### WHAT THE TASK ASKS
Word for word, restate the listing; omit the pictures.

### EXERCISE MATERIAL
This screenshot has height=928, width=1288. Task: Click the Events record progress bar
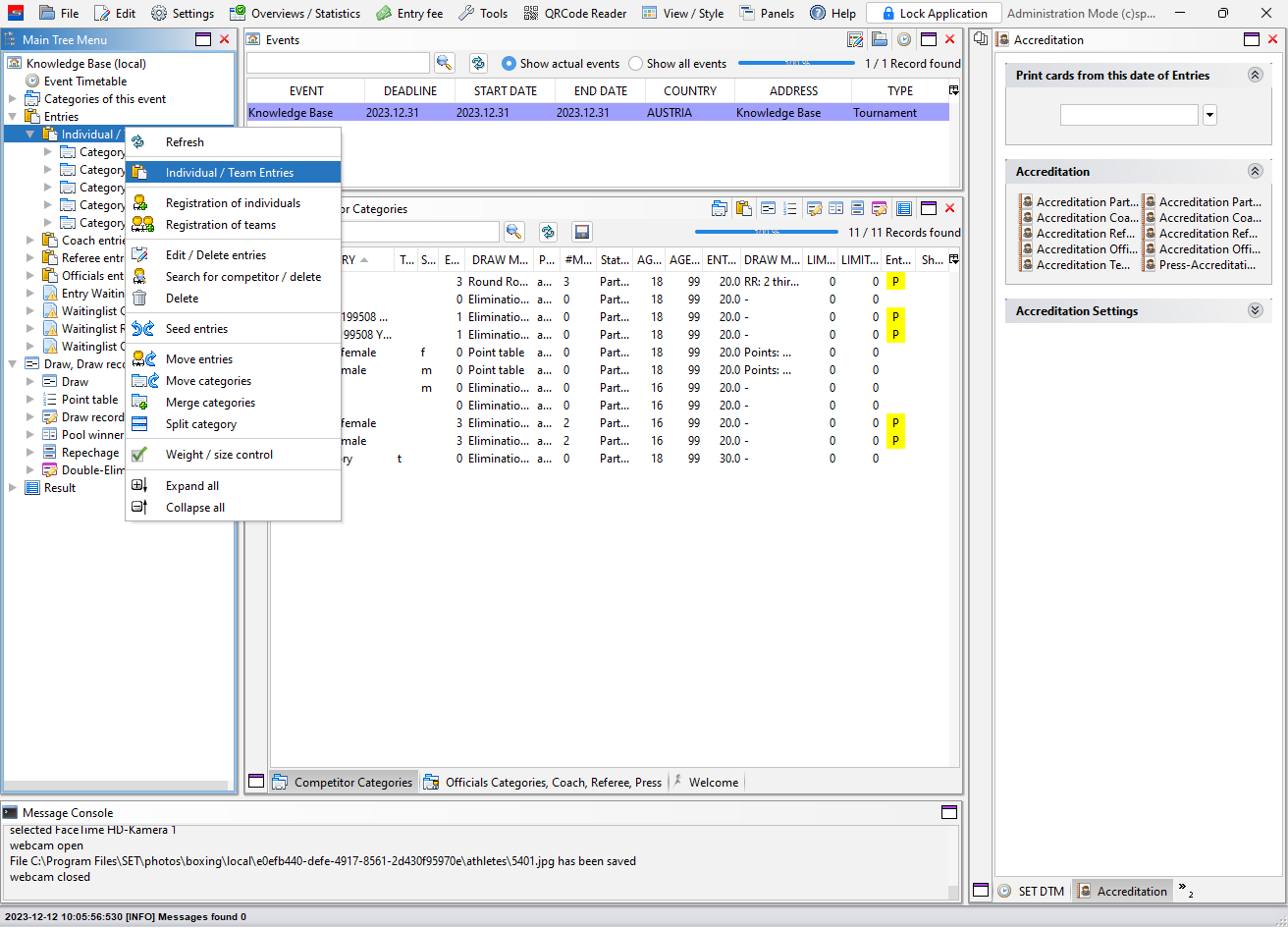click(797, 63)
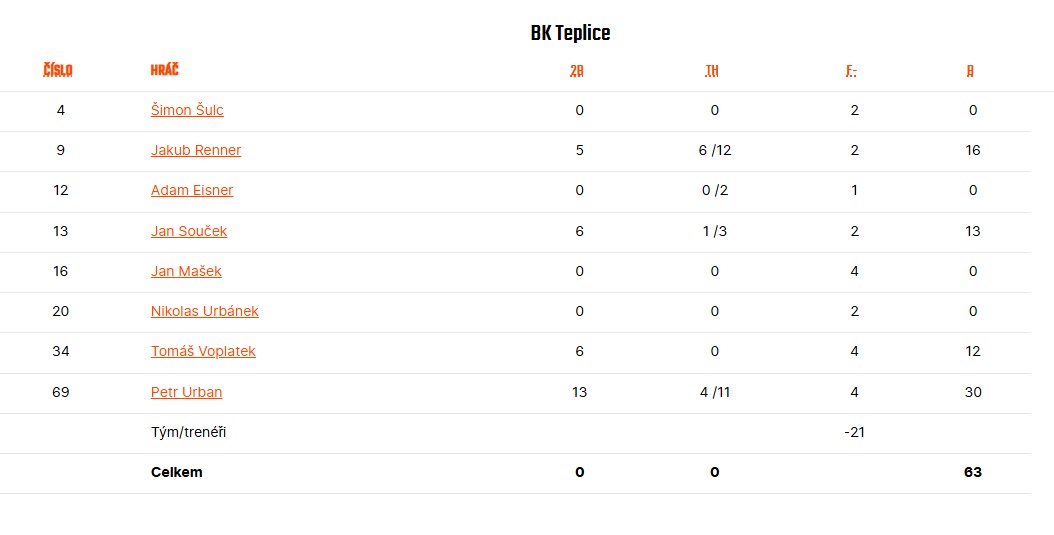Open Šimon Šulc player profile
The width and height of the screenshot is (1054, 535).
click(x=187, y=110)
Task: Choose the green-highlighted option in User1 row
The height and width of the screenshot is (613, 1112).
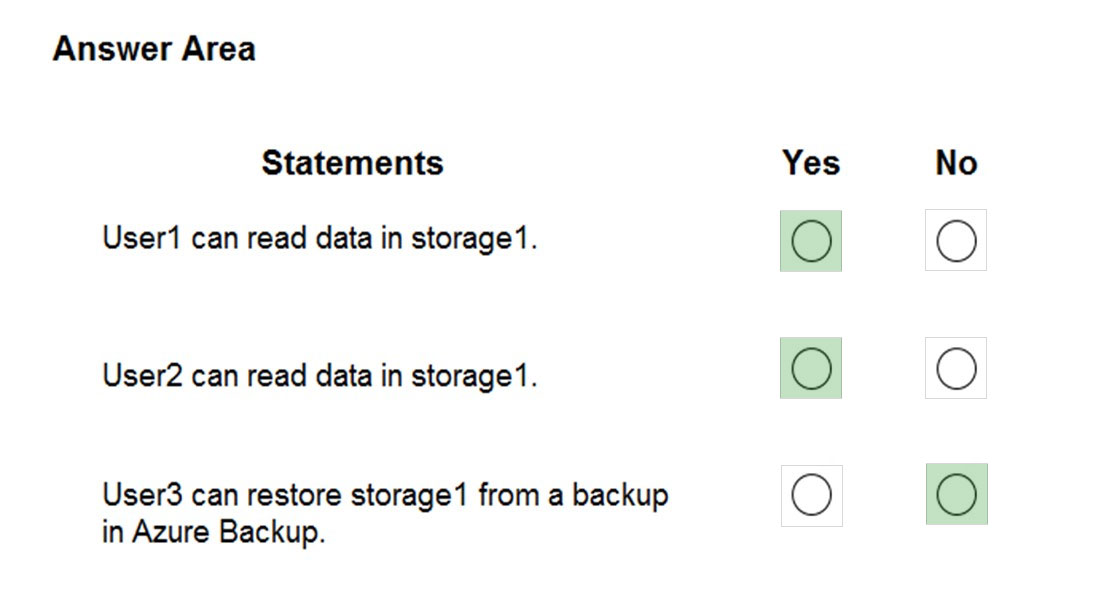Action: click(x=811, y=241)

### ANSWER SPACE
This screenshot has height=928, width=1288. Task: Click the Events record progress bar
click(797, 63)
Open Šimon Šulc player profile
The width and height of the screenshot is (1054, 535).
click(x=187, y=110)
Task: Choose the green-highlighted option in User1 row
The height and width of the screenshot is (613, 1112).
Action: click(x=811, y=241)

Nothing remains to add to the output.